Titre : Campus enemies Plaisirs coupables

Auteur Sonia Eska

Éditeur Éditions Addictives

Date de sortie 28 mars 2022

Un titre à commander ici Campus enemies

Il y a un an, au mois de décembre, alors que tout le monde se préparait aux fêtes de fin d’année et aux vacances du même nom, la bourgade tranquille de Fayetteville, Arkansas, a vécu son 11 Septembre lorsqu’un étudiant, Joaquin Matlin a semé la mort sur son passage.

Deux agents de sécurité, un professeur et dix étudiants ont péri sous ses balles avant qu’il ne retourne l’arme contre lui-même.

De ce drame, il a laissé sept rescapés, les Sept, un groupe soudé dans son drame et sa reconstruction, les enfants chéris de Fayetteville, ceux qu’on couve, qu’on protège, ceux à qui on passe pas mal de choses.

Ils sont 7, aussi dissemblables que possibles. Troy l’impulsif, Scott le fédérateur , Corey le tempéré en couple avec Taylor au grain de folie aussi rafraîchissant que ses insultes d’un autre âge, Priya, la cmbattive, Brianne l’hypersensible et Isée Alcott l’héroïne de cette romance vibrante.

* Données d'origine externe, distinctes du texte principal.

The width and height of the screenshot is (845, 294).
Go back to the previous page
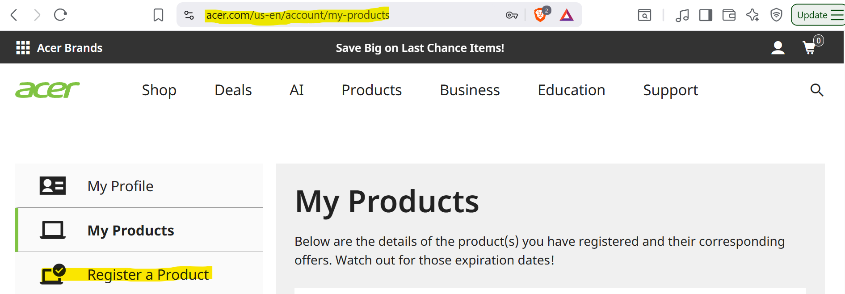(x=14, y=15)
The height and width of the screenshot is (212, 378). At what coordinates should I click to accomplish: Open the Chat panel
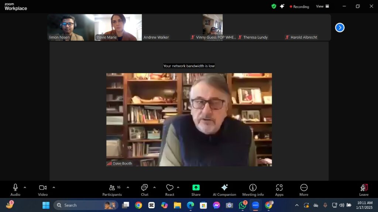pyautogui.click(x=144, y=190)
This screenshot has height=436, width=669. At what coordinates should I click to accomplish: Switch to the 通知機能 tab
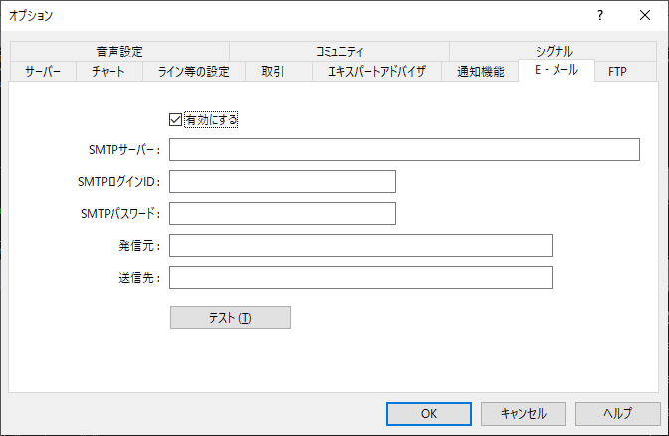(480, 72)

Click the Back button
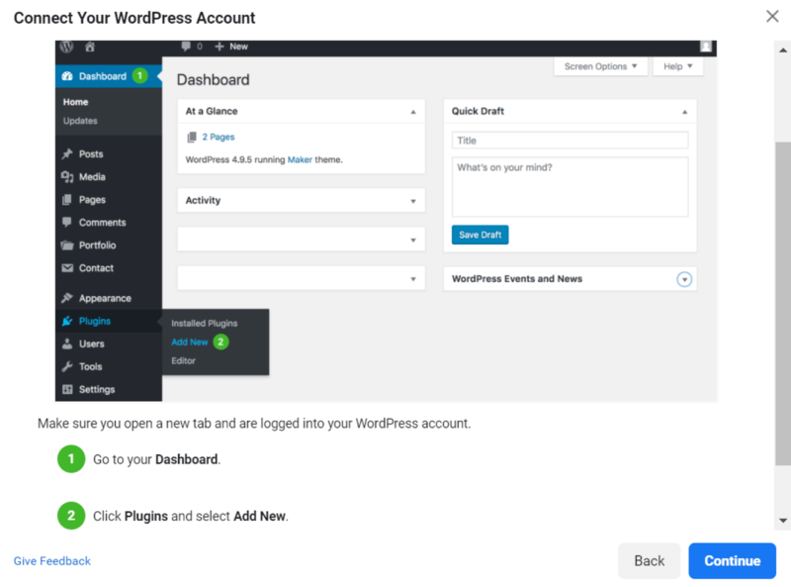coord(649,560)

Elle était rêveuse, elle est devenue plus raisonnée. Des Sept, elle est sans doute celle qui a vu la mort du plus près, canon à front, avant de voir tomber la dernière victime et le tueur lui-même. Entourée par la bienveillance de ses deux papas, agents immobiliers, par l’amour de sa famille, l’attention de son cousin Harlan, un frère de cœur adorable et soutenue par son thérapeute et le conseiller du lycée, Isée tente de se reconstruire, à grand renfort de stratagèmes de contrôle et du cocon des Sept.

Un an plus tard, tout le cadre bien établi de cette difficile convalescence éclate lors de la commémoration du drame, à l’instant précis où Knox Matlin -le frère du tristement Joaquim- réapparaît en ville. Il est là pour vendre la maison familiale et permettre à sa mère de repartir d’un bon pied.

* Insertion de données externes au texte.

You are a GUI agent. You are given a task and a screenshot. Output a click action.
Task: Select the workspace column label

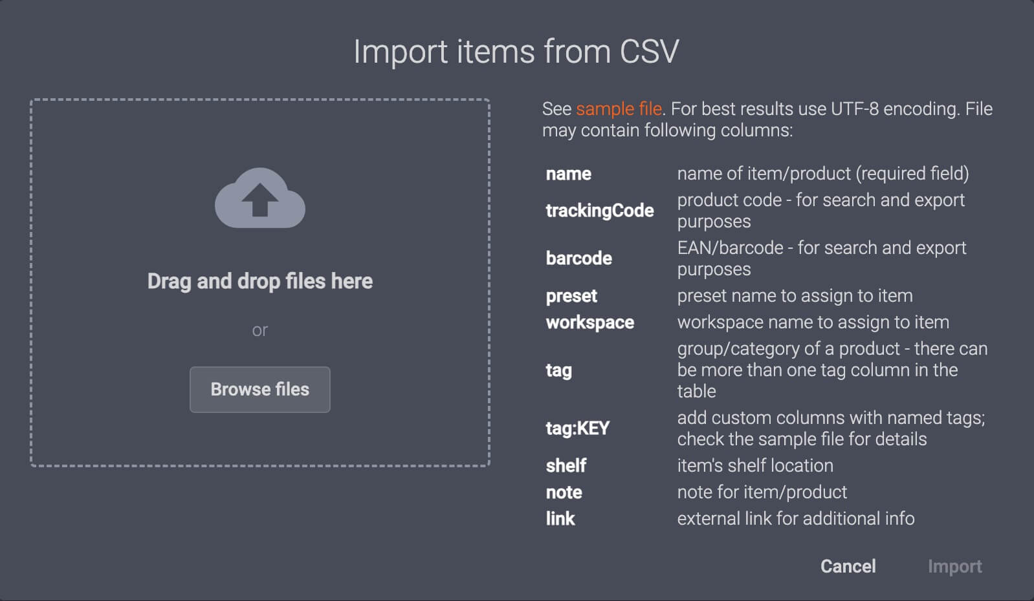click(590, 322)
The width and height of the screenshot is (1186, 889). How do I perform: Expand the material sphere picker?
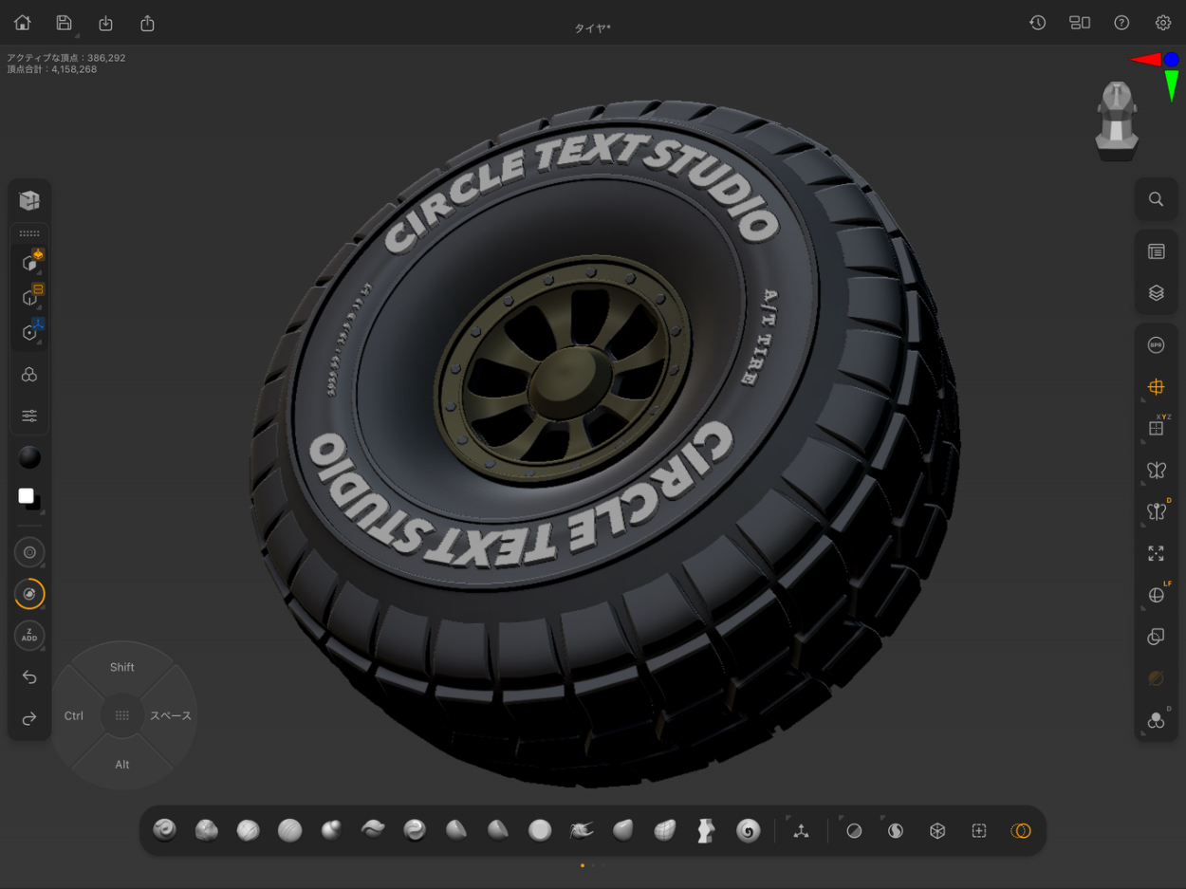tap(29, 458)
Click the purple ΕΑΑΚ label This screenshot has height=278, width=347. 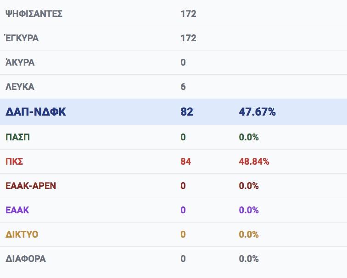pyautogui.click(x=17, y=210)
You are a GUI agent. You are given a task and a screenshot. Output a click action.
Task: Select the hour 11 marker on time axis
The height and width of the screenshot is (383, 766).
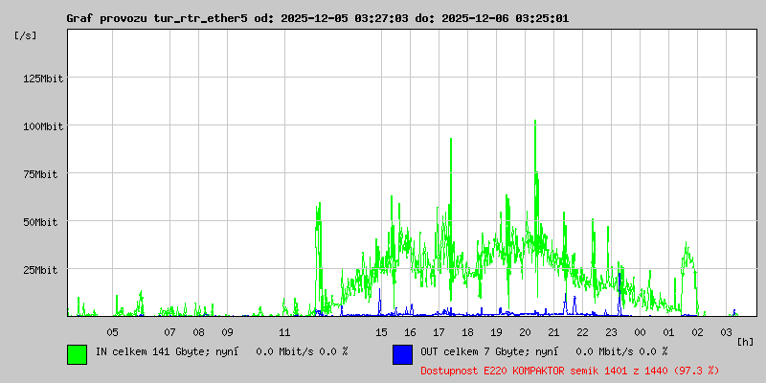pos(284,332)
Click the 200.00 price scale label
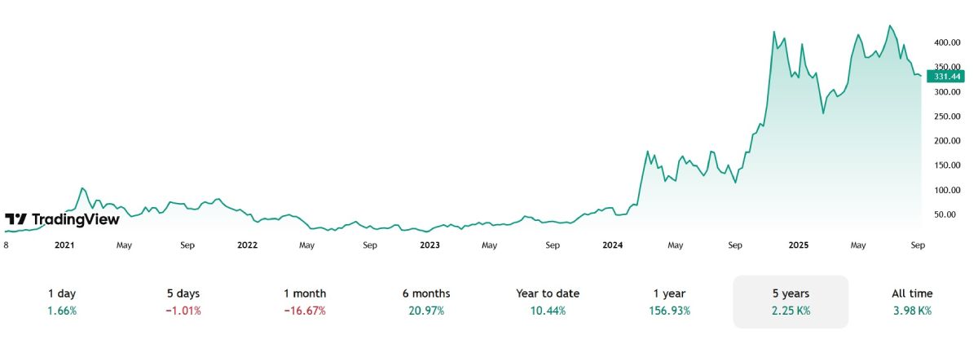Viewport: 978px width, 344px height. coord(945,141)
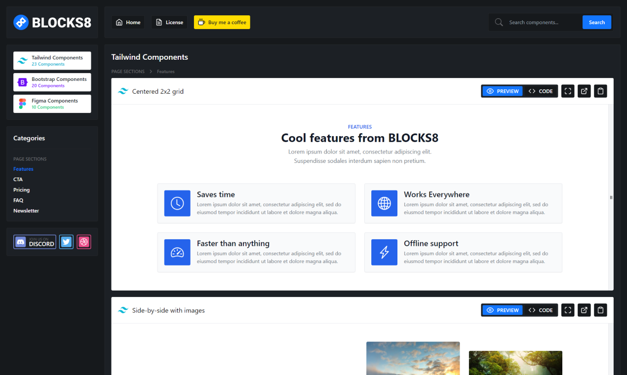Click the BLOCKS8 logo icon
This screenshot has height=375, width=627.
tap(20, 22)

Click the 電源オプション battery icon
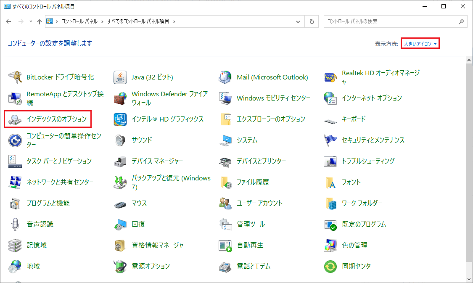click(x=120, y=266)
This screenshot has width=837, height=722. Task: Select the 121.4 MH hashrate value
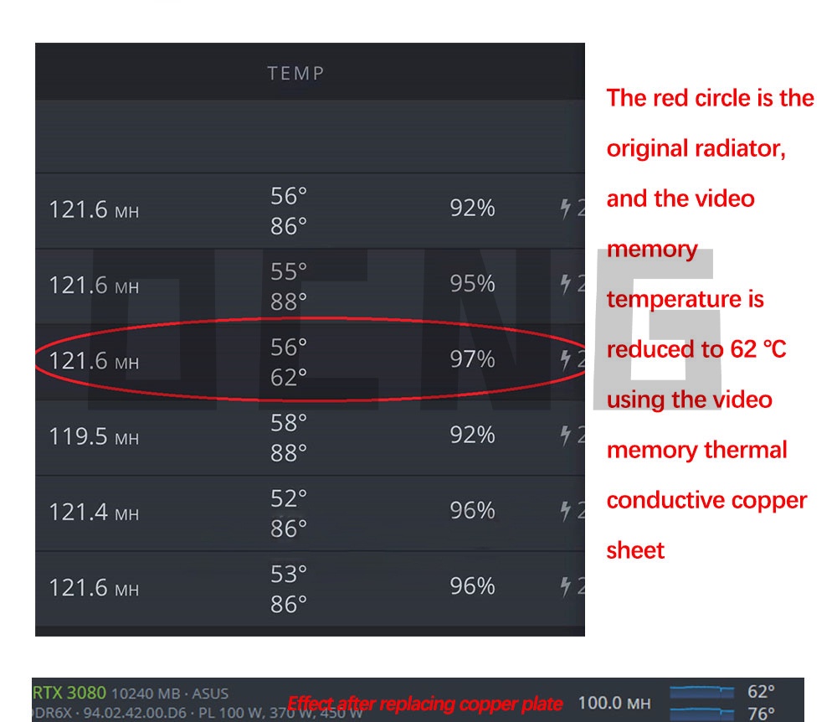(x=93, y=512)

Mais si, par son sourire provocateur, son regard froid et sa simple présence, il peut gêner la routine de ceux qui ont laissé son frère basculer ou même l’y ont poussé, il ne va pas s’en priver, loin de là, en commençant par s’inscrire à la fac où son frère a perpétré le carnage, en continuant par travailler là où une partie des Sept gagne son argent de poche, le Grady’s, un authentique diner tenu par le bienveillant Grady.

Faire le maximum de bazar avant de disparaître et de retourner à Stillwater où ses amis Dixon, Lee et Javier l’attendent, c’était un plan acceptable, du moins jusqu’à ce qu’il tombe sur Elle.

Isée, son regard acerbe, sa difficulté à respirer en sa présence, ses courbes, ses réparties, son mépris, sa douleur, sa sexytude, ses angoisses, sa haine, sa résolution à le voir partir … et tout ce qui capture son corps dans des filets de désir inextricables.

Elle est son impossible. Mais il ne veut personne d’autre. Le choisir, est-ce trahir ou guérir ?

Une fois ces bases posées, je voudrais vous expliquer les raisons pour lesquelles j’ai autant aimé ce livre.

Le thème en est le premier. Lorsque j’ai lu le résumé du livre, j’ai été intriguée par la prise de risque de l’auteur et par sa prise de position profondément humaine en rappelant qu’il y a toujours deux faces à une histoire.

Ayant déjà été remuée par ma précédente lecture de Sonia Eska (voir ici pour une chronique sans spoil https://melimelodegwen.fr/the-intense-deal-de-sonia-eska/ ), je n’avais pas de doutes quant à sa capacité de manier les émotions fortes sans verser dans un racolage morbide. La mission est plus que remplie.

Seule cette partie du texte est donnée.